The reality, unfortunately, is that unless you can support growth from a processes point of view, your business will stagnate. There comes a point when your customers will start having higher expectations from you. Your employees will, too.
To survive, you’ll need to have suitable software systems in place, start documenting policies and formalising other aspects of the business to ensure compliance and productivity and reduce the risk of reputational damage.
What you will gain
Done well, formalising the company’s structure and processes gives management better visibility and control of the organisation’s finances, speeds up paperwork, and helps align everyone in the company behind its values and strategy. It can be good for employee morale because people will feel confident about their purpose and responsibilities.
What you stand to lose
Resisting the need to formalise processes could harm customer service, make it hard to comply with various laws and regulations, and restrain the company from reaching its true potential in terms of profitability and revenue. It could also make it difficult to monitor your team’s performance or leave gaps for reputational risk, human error, insider fraud and other risks to creep into your day-to-day operations.
How to tell when the time has come
Here are three signs that it’s time to formalise your business processes:
1. Your headcount is growing rapidly
As your turnover and headcount grow, so do your responsibilities in terms of legal and regulatory compliance. The tipping point usually comes at a turnover of around R5 million and a headcount of more than 50. For example, the Companies Act exempts smaller, owner-managed companies in South Africa from needing an external audit. The act provides a Public Interest scoring system, taking into account how many employees you have, your revenues, your liabilities and your external shareholders.
As your business grows, you may need to meet the tougher demands of an external auditor, which will be far easier if you have a proper business system and formal processes in place. Likewise, it will become subject to requirements such as the Employment Equity Act and Broad-Based Black Economic Empowerment Codes and regulations. Compliance with these will be much easier with formal processes in place.
Quite apart from the compliance angle, a larger headcount and turnover means that managing your business by filing papers in a shoebox or chatting to employees over the tea break will become increasingly impractical. To remain in control, you’ll need to do things in a standardised and consistent manner and ensure that you can monitor financial and operational performance. Formal processes and systems are also essential to HR functions such as performance appraisals, succession planning and career paths.
2. Your business is multifaceted
If you run an intricate, geographically dispersed or heavily regulated business – for example, certain forms of complex manufacturing or financial services – you may need to fast-track formalising your business processes.
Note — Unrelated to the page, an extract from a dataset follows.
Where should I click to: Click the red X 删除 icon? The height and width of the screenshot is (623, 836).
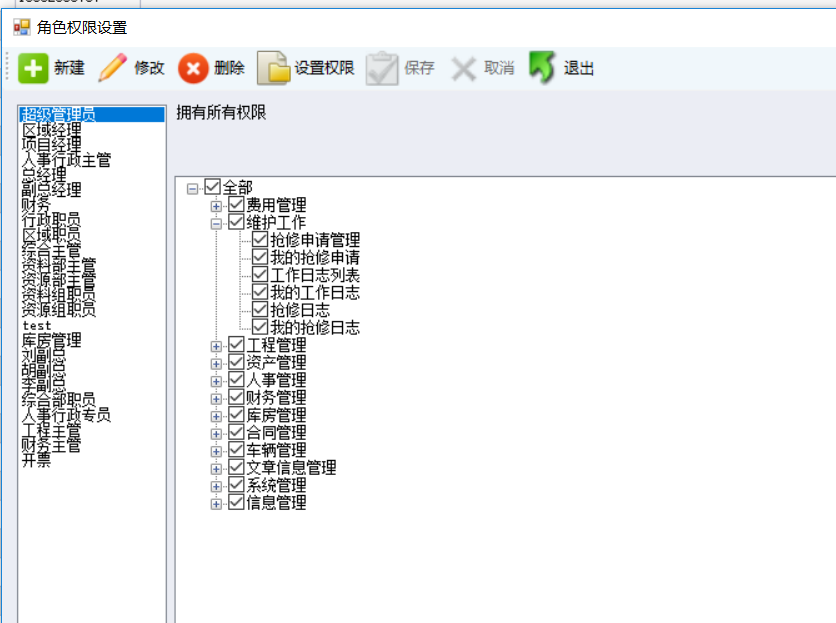point(193,69)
Your customers and funders will demand it and you’ll need to have the process discipline to deliver accurate reporting, ensure consistent product and service quality, and monitor performance.
3. Your growth is accelerating
Companies cannot afford for their businesses processes, employees and management to fall behind the growth of the company. If growth is accelerating, your company is probably starting to compete with bigger companies that have economies of scale, established systems and robust business processes. That means you may also need to retool your company with formal processes and systems to boost productivity, ensure staff retention and deliver your product or service with a predictable quality level.
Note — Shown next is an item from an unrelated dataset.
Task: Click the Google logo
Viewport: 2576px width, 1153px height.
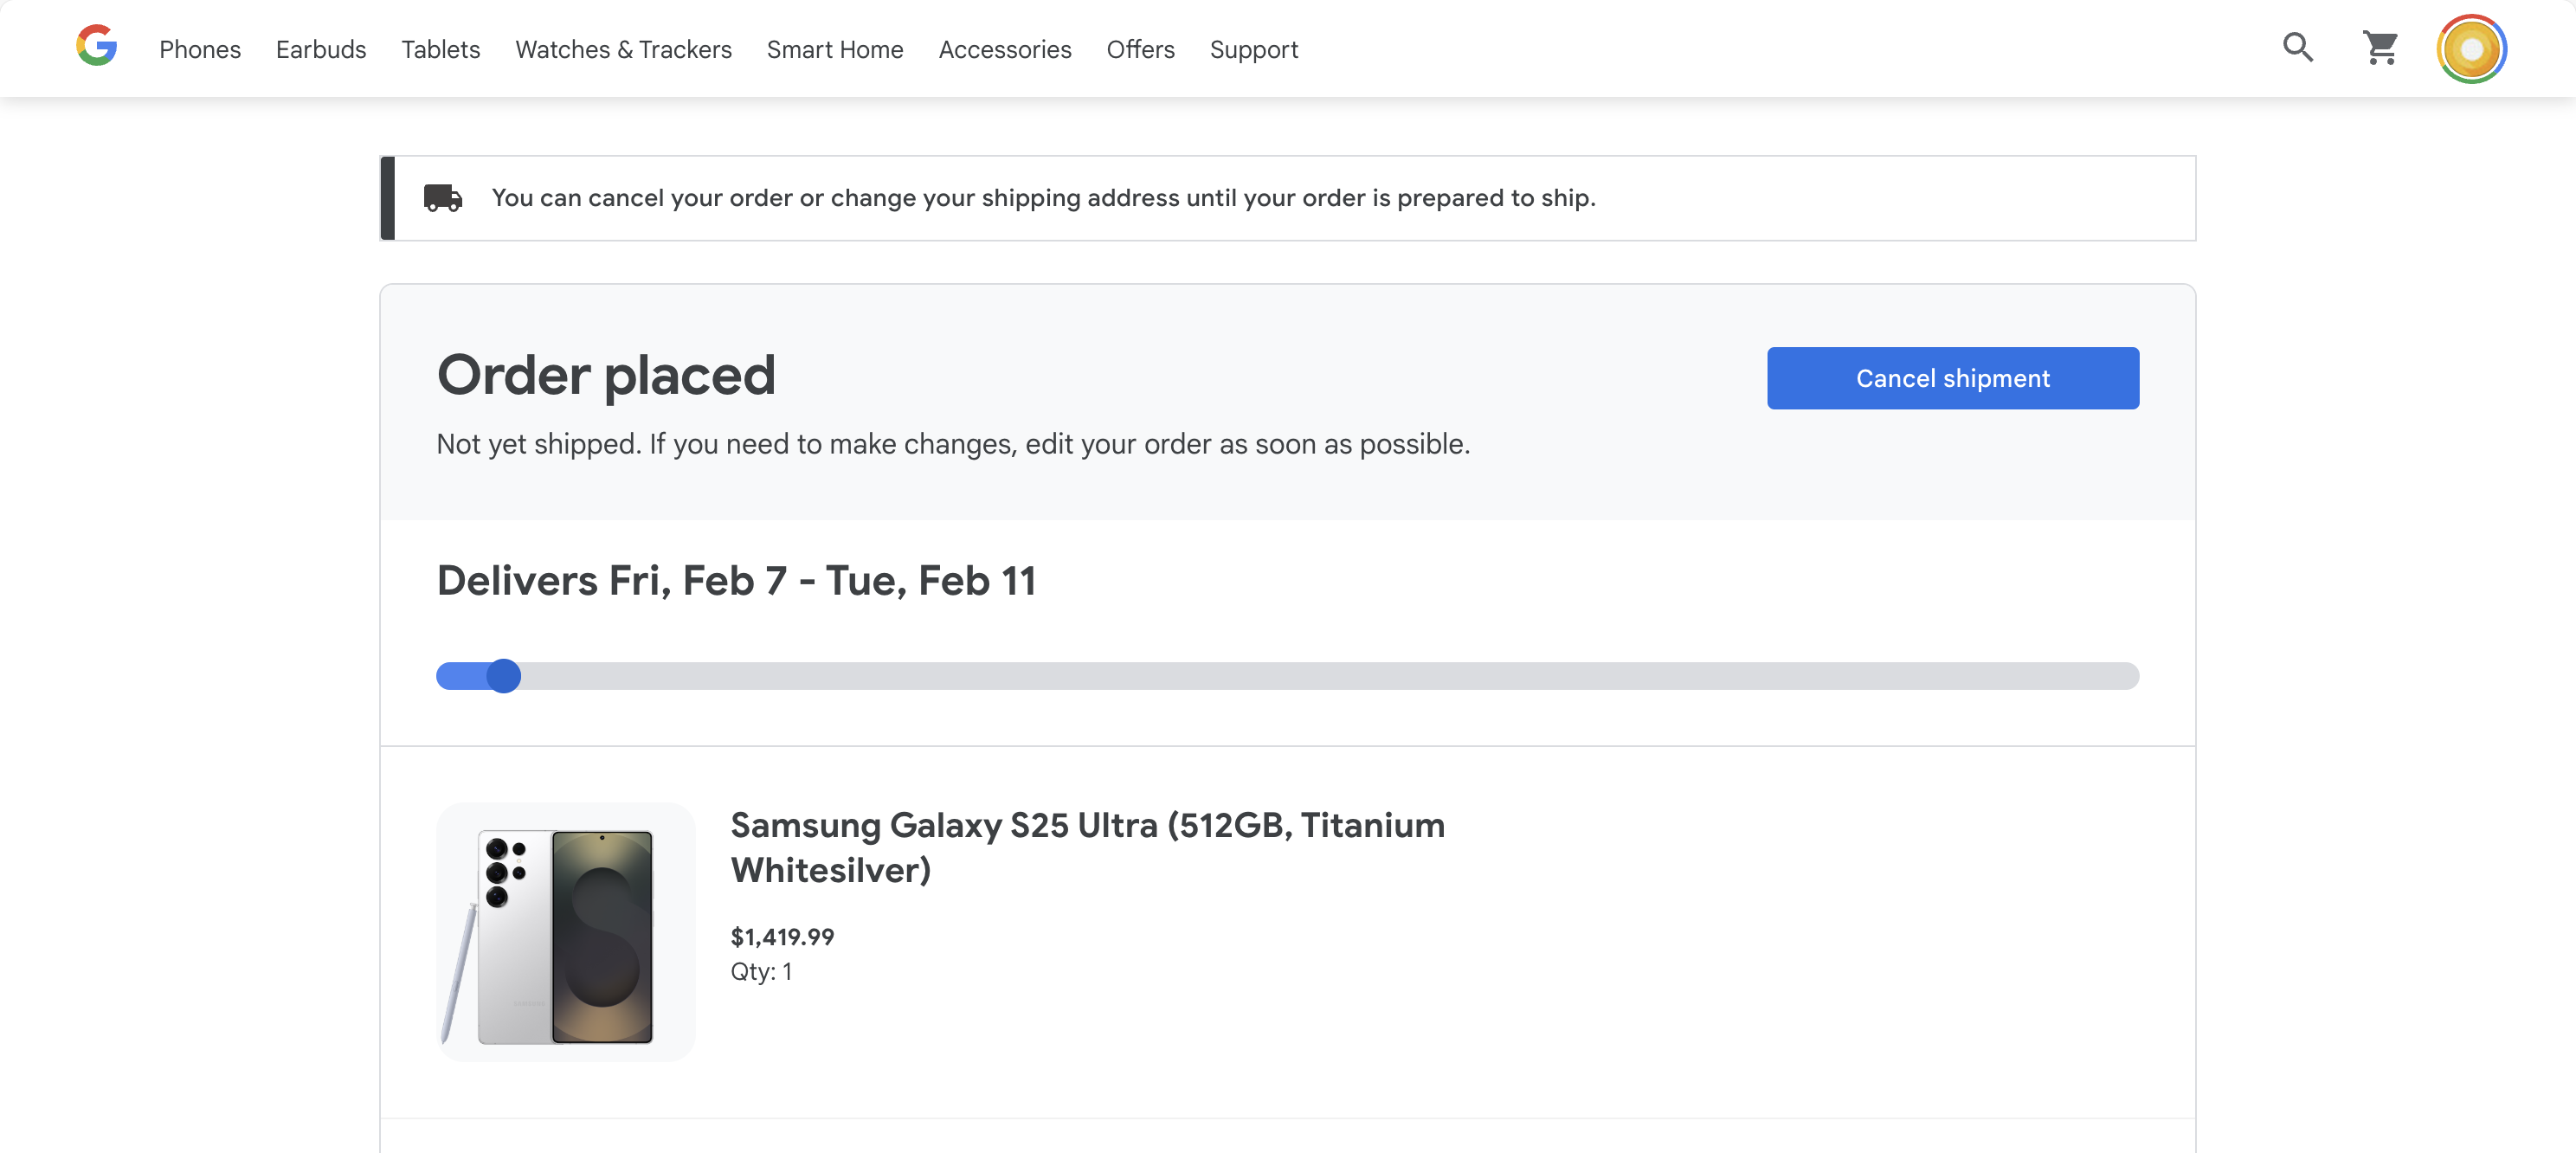Action: tap(96, 45)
It’s about the right solution. If your business has survived to a point where you need more formal systems, you should congratulate yourself. Not all companies manage to survive their first few years; you can consider yourself a business hero because you are helping to grow South Africa’s prosperity. Apart from documenting standards and procedures, one of the keys to ensuring your future sustainability is usually to put systems in place to automate processes.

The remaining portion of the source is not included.